Dataset records:
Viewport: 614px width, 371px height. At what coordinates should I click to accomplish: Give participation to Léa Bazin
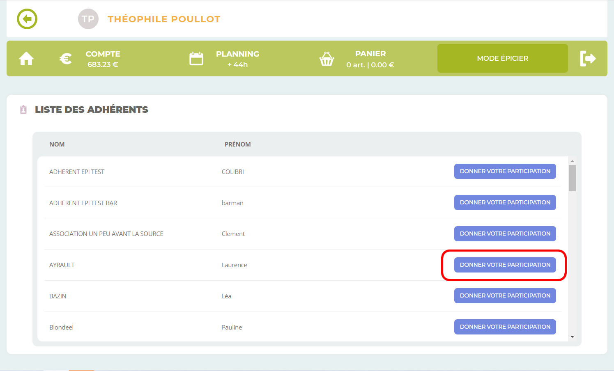click(x=505, y=295)
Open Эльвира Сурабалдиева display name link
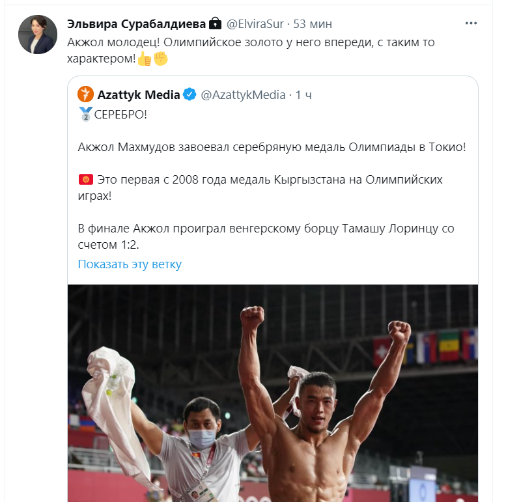 tap(137, 24)
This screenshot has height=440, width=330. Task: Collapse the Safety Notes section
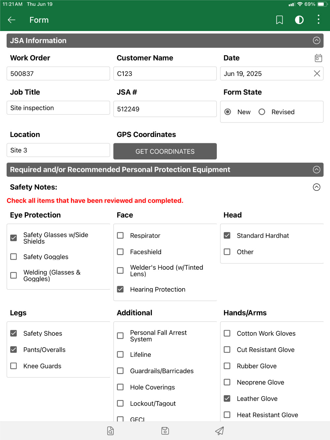pyautogui.click(x=316, y=187)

What is expected: Set down all of the records above word for word, leaving out the pictures.

Response to the task:
Viewport: 614px width, 371px height. At what coordinates should I click to accomplish: Give participation to Léa Bazin
click(x=505, y=295)
Open Эльвира Сурабалдиева display name link
 tap(137, 24)
This screenshot has height=440, width=330. Task: Collapse the Safety Notes section
pyautogui.click(x=316, y=187)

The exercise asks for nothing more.